- _PROBLEM STATEMENT_: Reproduce the portion of the Sauternes passage below that starts with "The mysterious circumstance" and goes on through "of Chateau Climens.", word for word.

The mysterious circumstance of its production, the very small quantities produced, and the flavor of the wine itself made my own curious first taste of the wine an indelible memory, as it no doubt did for many other wine lovers.
Sauternes roughly 4200 acres (and the 1300 or so acres of its co-appellation, Barsac) are tucked into the Graves district in the southernmost part of Bordeaux. Wines made in both appellations can be sold as Sauternes, which is the typical approach taken by the modest number of producers in the region who continue to brave the difficulty of producing these wines year after year.
Among these producers there are a few that have been doing it for much longer than most. Most everyone who has heard of Sauternes has heard of Chateau d’Yquem, which is nearly synonymous with the region. Less well known, but no less ancient and prestigious is the property of Chateau Climens.

- _LISTED RECORDS_:

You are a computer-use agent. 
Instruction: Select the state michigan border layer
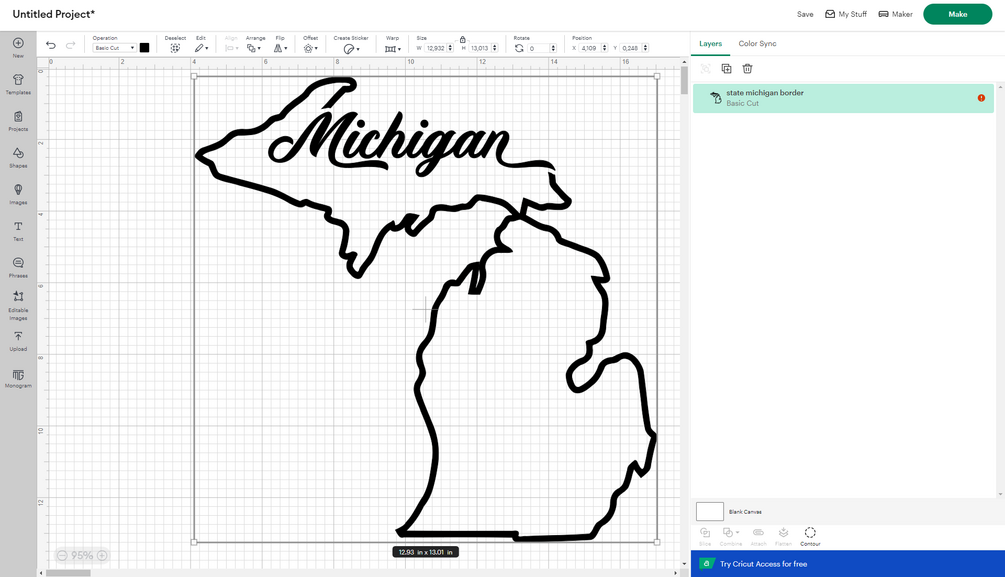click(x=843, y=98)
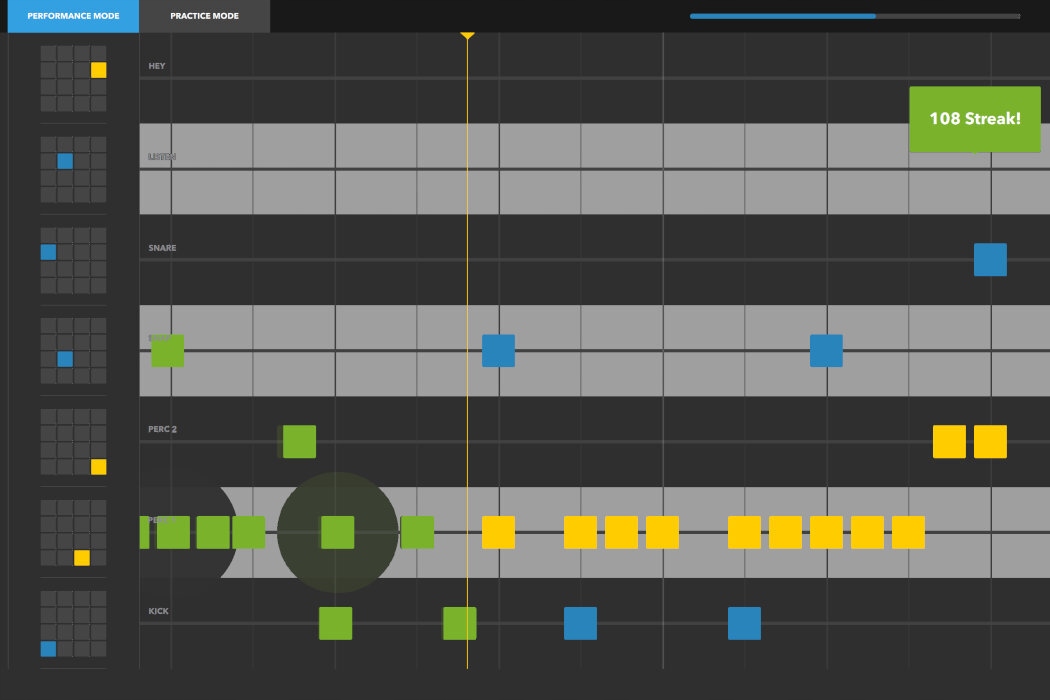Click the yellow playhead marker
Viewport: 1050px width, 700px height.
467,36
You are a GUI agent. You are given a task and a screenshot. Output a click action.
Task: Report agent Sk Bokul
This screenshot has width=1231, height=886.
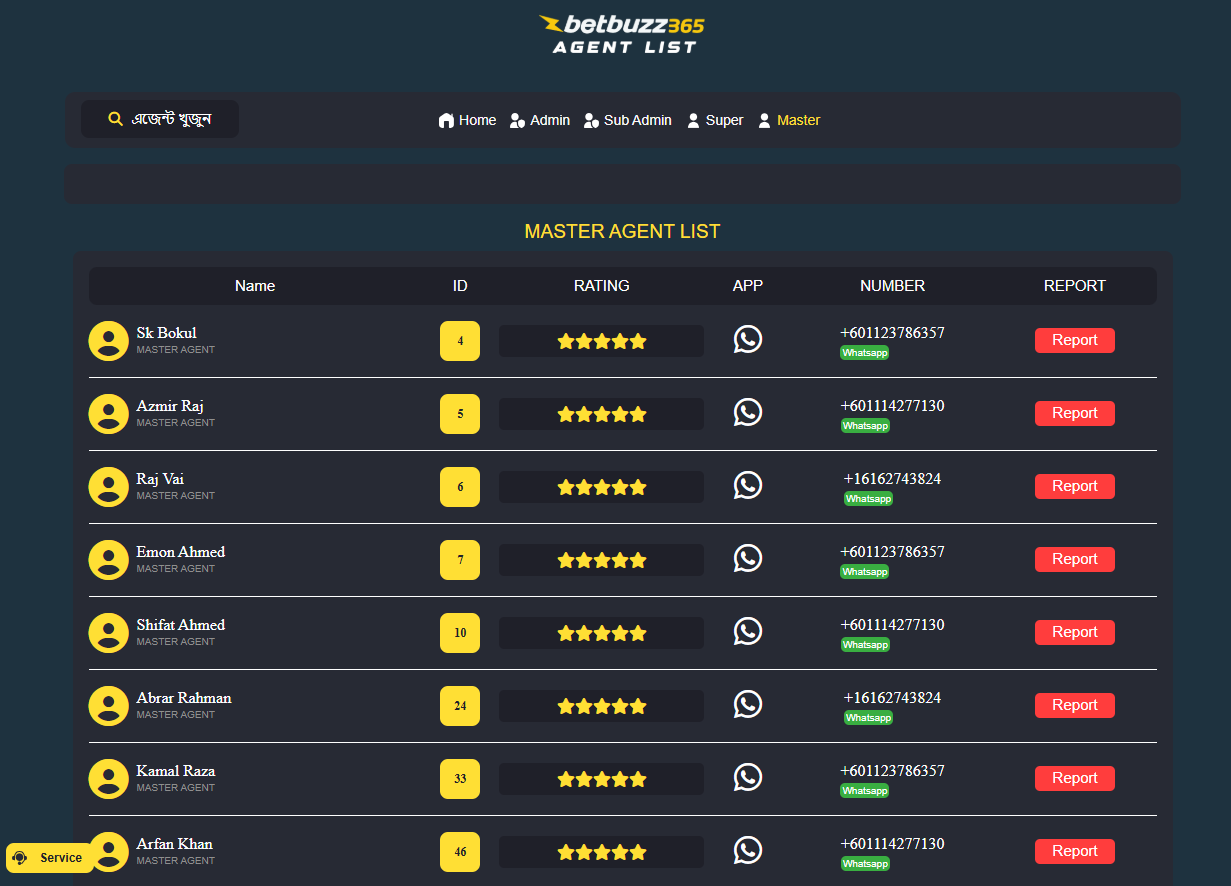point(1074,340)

--

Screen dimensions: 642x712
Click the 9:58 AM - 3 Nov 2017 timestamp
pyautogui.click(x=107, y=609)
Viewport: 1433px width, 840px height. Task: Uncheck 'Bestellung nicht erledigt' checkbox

...

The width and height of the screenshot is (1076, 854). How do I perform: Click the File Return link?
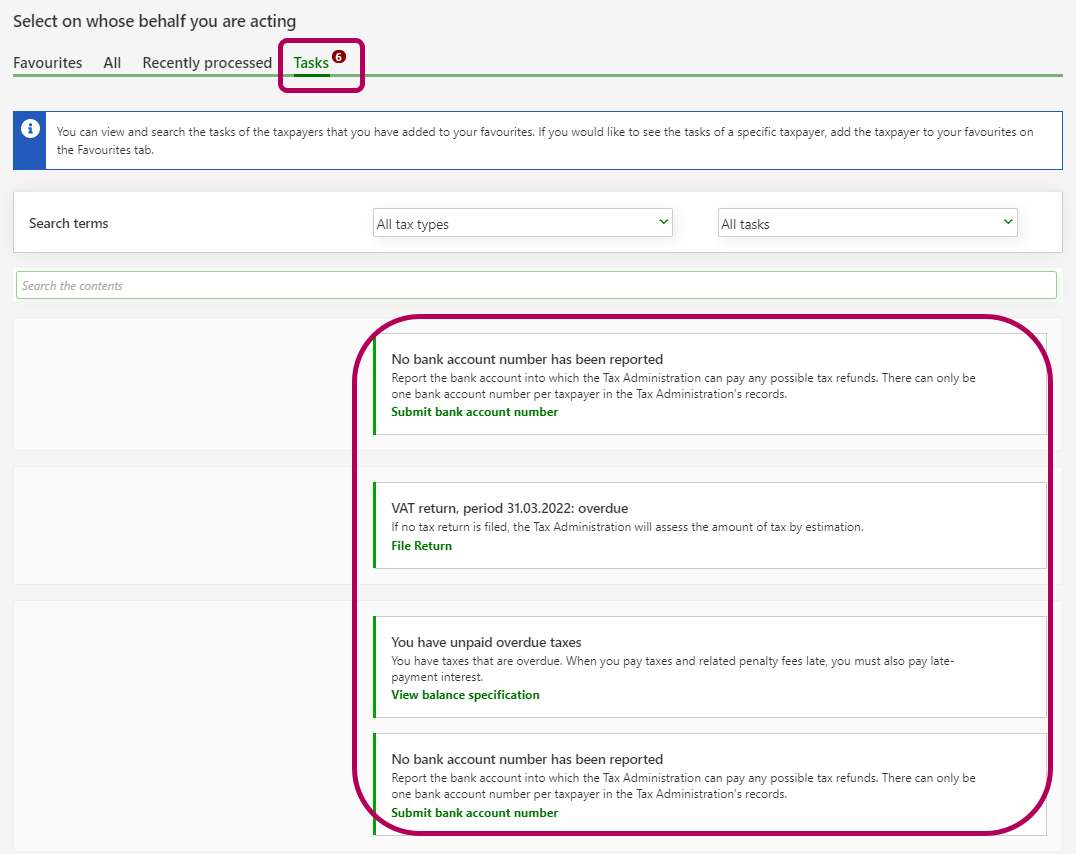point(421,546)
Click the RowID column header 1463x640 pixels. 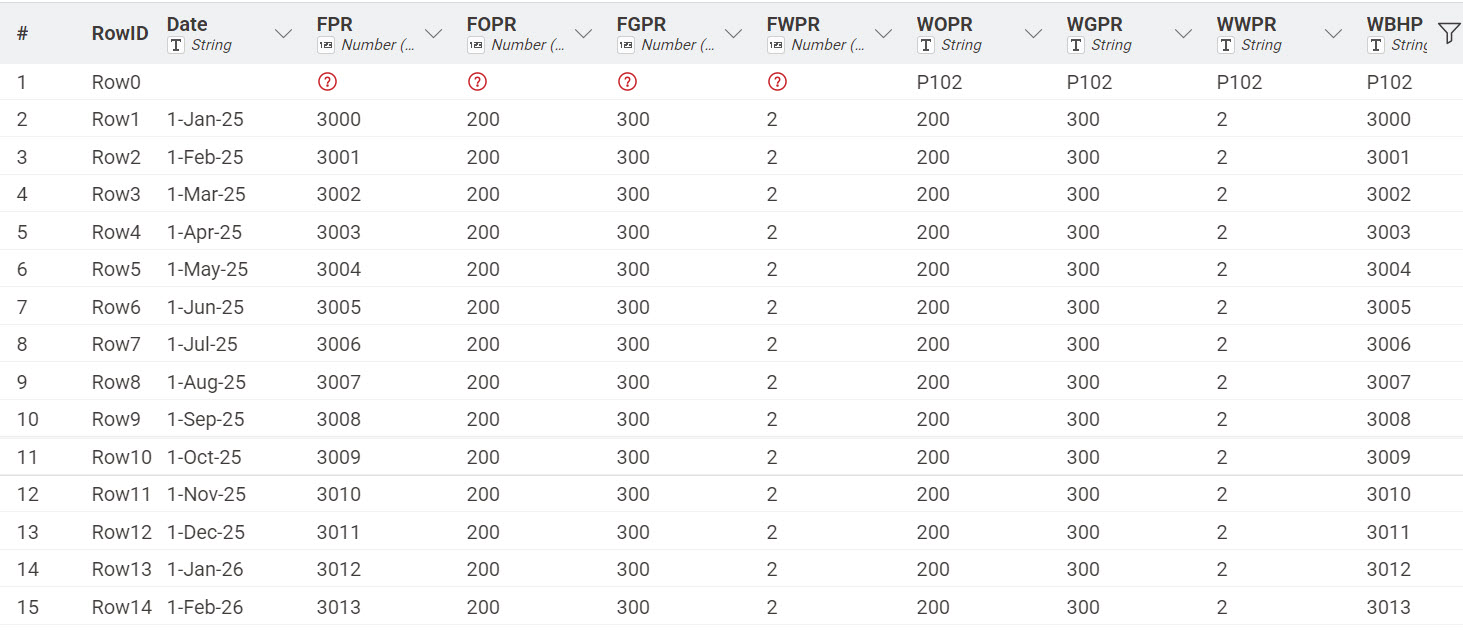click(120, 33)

- _YOUR SOLUTION_:
The mysterious circumstance of its production, the very small quantities produced, and the flavor of the wine itself made my own curious first taste of the wine an indelible memory, as it no doubt did for many other wine lovers.
Sauternes roughly 4200 acres (and the 1300 or so acres of its co-appellation, Barsac) are tucked into the Graves district in the southernmost part of Bordeaux. Wines made in both appellations can be sold as Sauternes, which is the typical approach taken by the modest number of producers in the region who continue to brave the difficulty of producing these wines year after year.
Among these producers there are a few that have been doing it for much longer than most. Most everyone who has heard of Sauternes has heard of Chateau d’Yquem, which is nearly synonymous with the region. Less well known, but no less ancient and prestigious is the property of Chateau Climens.